§ **WHAT IS NEEDED**
Once you find the line with "Public Lands & Water (32, 201)", copy it and every line after it through the end of the entries below, exactly as written.
------
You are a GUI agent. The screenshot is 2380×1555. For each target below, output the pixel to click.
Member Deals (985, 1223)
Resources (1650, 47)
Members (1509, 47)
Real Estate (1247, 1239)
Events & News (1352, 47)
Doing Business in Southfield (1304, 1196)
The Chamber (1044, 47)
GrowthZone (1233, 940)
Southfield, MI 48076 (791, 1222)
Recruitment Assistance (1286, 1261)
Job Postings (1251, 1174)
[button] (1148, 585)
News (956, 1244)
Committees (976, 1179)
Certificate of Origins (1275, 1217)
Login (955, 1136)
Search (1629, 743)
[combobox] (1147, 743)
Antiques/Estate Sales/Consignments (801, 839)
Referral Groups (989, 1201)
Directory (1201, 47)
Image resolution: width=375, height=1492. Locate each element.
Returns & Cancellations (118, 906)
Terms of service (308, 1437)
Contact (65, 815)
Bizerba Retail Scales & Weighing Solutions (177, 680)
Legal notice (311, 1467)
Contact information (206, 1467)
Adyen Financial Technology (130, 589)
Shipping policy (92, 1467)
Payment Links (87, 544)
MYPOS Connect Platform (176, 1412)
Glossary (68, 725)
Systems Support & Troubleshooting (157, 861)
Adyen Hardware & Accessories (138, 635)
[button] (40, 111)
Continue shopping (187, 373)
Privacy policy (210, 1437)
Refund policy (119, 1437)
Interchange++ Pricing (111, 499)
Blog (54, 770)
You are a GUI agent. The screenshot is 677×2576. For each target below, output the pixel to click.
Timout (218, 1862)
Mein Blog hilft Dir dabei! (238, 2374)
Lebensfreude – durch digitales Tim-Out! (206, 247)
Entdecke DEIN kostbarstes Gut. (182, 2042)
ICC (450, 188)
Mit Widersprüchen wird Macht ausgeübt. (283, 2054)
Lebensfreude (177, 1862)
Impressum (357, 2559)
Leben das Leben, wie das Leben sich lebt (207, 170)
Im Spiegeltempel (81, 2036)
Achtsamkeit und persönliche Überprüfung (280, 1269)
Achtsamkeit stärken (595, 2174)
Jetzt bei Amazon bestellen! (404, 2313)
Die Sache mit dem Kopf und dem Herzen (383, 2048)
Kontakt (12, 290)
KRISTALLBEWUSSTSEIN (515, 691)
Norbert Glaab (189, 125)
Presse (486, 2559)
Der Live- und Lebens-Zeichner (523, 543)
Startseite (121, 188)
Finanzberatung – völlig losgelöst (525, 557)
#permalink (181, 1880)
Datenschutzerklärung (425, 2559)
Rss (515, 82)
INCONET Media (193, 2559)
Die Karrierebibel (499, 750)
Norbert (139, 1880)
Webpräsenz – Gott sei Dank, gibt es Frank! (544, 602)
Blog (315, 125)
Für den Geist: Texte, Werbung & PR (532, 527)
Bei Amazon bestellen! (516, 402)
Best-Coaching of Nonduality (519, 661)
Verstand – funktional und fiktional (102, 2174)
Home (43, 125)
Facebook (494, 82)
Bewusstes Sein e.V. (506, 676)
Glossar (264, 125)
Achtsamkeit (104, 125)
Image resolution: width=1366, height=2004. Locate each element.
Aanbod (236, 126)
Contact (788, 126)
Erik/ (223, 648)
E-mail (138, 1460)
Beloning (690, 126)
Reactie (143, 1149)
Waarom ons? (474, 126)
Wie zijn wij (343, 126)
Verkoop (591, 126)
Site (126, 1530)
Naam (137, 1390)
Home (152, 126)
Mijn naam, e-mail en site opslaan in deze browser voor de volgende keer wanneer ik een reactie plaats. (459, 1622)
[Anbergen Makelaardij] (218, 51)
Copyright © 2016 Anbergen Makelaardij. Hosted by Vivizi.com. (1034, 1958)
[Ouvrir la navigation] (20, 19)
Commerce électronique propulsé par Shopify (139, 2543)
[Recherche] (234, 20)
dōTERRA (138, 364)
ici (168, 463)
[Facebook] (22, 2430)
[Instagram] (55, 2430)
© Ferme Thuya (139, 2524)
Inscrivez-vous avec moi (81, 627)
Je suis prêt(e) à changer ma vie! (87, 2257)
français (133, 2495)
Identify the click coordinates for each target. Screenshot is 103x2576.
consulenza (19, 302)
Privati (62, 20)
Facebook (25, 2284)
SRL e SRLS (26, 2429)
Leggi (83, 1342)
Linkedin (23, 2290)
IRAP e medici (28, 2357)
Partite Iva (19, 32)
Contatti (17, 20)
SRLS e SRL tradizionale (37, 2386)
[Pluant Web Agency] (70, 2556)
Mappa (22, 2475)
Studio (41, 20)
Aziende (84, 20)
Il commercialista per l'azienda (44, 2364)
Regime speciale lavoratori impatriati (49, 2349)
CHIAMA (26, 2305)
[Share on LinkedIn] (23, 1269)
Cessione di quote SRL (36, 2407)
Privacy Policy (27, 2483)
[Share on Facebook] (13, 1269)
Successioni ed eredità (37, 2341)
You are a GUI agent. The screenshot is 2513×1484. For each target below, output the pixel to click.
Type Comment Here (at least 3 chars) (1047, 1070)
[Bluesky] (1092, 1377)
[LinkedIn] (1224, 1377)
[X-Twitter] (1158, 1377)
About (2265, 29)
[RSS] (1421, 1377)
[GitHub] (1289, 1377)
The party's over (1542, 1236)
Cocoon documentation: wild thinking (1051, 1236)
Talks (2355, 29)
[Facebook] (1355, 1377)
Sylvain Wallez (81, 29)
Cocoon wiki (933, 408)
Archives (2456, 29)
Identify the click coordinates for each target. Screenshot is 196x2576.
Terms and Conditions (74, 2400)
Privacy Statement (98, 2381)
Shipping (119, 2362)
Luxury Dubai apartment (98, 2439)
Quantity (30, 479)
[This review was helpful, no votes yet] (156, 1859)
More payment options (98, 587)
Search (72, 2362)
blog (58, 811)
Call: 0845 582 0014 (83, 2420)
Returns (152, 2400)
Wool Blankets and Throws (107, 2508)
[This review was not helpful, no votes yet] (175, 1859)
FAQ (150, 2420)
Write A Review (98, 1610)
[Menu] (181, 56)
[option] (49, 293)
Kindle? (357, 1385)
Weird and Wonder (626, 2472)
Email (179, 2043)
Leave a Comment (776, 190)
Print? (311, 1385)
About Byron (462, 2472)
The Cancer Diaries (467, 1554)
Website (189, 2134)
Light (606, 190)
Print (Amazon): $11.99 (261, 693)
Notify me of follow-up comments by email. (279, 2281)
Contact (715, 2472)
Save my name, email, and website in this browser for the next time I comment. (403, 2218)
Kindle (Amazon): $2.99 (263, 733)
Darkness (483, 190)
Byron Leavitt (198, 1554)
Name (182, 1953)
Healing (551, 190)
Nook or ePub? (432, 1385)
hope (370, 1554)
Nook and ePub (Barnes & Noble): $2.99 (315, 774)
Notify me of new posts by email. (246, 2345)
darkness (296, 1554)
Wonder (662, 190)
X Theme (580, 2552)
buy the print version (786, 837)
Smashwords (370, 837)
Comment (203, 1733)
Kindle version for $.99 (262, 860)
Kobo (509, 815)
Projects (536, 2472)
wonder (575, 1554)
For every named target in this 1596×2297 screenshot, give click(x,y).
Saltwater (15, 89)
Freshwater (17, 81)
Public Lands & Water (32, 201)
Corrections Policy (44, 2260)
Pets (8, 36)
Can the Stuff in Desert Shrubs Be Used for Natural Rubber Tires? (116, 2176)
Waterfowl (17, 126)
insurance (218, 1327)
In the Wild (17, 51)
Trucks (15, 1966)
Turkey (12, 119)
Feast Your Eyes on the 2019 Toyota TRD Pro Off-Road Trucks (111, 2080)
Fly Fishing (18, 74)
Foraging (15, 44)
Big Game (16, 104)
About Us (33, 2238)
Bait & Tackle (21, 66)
------
§ **SOLVED PROBLEM**
Public Lands & Water (32, 201)
Corrections Policy (44, 2260)
Pets (8, 36)
Can the Stuff in Desert Shrubs Be Used for Natural Rubber Tires? (116, 2176)
Waterfowl (17, 126)
insurance (218, 1327)
In the Wild (17, 51)
Trucks (15, 1966)
Turkey (12, 119)
Feast Your Eyes on the 2019 Toyota TRD Pro Off-Road Trucks (111, 2080)
Fly Fishing (18, 74)
Foraging (15, 44)
Big Game (16, 104)
About Us (33, 2238)
Bait & Tackle (21, 66)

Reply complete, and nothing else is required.